==== Quoted passage ====
- First tankōbon volume cover

愛しのアイリーン
- Written by: Hideki Arai
- Published by: Shogakukan
- Magazine: Weekly Big Comic Spirits
- Original run: 1995 – 1996
- Volumes: 6
- Directed by: Keisuke Yoshida
- Written by: Keisuke Yoshida
- Released: September 14, 2018
- Runtime: 137 minutes
- Anime and manga portal

= Itoshi no Irene =

Japanese manga series

 (愛しのアイリーン, Itoshi no Irene) is a Japanese manga series written and illustrated by Hideki Arai. It was serialized in Shogakukan's seinen manga magazine Weekly Big Comic Spirits from 1995 to 1996, with its chapters collected in six tankōbon volumes. It was adapted into a live action film, which premiered in Japan in September 2018.
====
— Work item A —
Please translate into Spanish this sentence from the Itoshi no Irene article: "It was adapted into a live action film, which premiered in Japan in September 2018."
— Work item B —
Do these statements agree with the Itoshi no Irene article? Answer yes or no for each, quoting the words that decide it. (i) The manga ran in Weekly Big Comic Spirits. (ii) Its chapters were gathered into eight volumes. (iii) The live action film premiered in Japan.
— Work item C —
According to the Itoshi no Irene article, who wrote and illustrated the manga?
==== Information ====
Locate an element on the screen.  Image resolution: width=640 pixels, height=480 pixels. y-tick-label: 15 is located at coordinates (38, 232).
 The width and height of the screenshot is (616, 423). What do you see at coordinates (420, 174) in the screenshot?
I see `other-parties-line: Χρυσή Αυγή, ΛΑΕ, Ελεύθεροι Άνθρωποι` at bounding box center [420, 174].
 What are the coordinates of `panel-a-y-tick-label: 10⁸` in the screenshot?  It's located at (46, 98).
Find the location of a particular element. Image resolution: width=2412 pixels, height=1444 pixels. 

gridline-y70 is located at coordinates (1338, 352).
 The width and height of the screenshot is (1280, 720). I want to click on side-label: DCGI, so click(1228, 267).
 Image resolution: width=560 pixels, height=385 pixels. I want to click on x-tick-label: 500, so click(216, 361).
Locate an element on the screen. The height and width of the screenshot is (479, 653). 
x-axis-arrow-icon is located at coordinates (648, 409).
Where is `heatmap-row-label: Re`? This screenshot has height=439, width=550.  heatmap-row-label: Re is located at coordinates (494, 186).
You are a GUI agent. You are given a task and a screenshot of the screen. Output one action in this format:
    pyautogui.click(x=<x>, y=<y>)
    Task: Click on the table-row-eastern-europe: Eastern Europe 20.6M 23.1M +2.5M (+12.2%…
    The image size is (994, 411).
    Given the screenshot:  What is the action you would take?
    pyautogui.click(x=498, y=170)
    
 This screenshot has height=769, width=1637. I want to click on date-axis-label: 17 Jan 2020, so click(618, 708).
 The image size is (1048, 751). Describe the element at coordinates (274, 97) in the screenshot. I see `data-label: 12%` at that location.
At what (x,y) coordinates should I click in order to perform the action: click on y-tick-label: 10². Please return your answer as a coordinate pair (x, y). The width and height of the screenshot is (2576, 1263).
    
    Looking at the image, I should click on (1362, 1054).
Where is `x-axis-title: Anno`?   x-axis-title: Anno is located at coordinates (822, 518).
====
— Task response A —
Fue adaptada a una película de acción real, que se estrenó en Japón en septiembre de 2018.

— Task response B —
(i) Yes: "It was serialized in Shogakukan's seinen manga magazine Weekly Big Comic Spirits from 1995 to 1996"
(ii) No: "with its chapters collected in six tankōbon volumes"
(iii) Yes: "which premiered in Japan in September 2018"

— Task response C —
Hideki Arai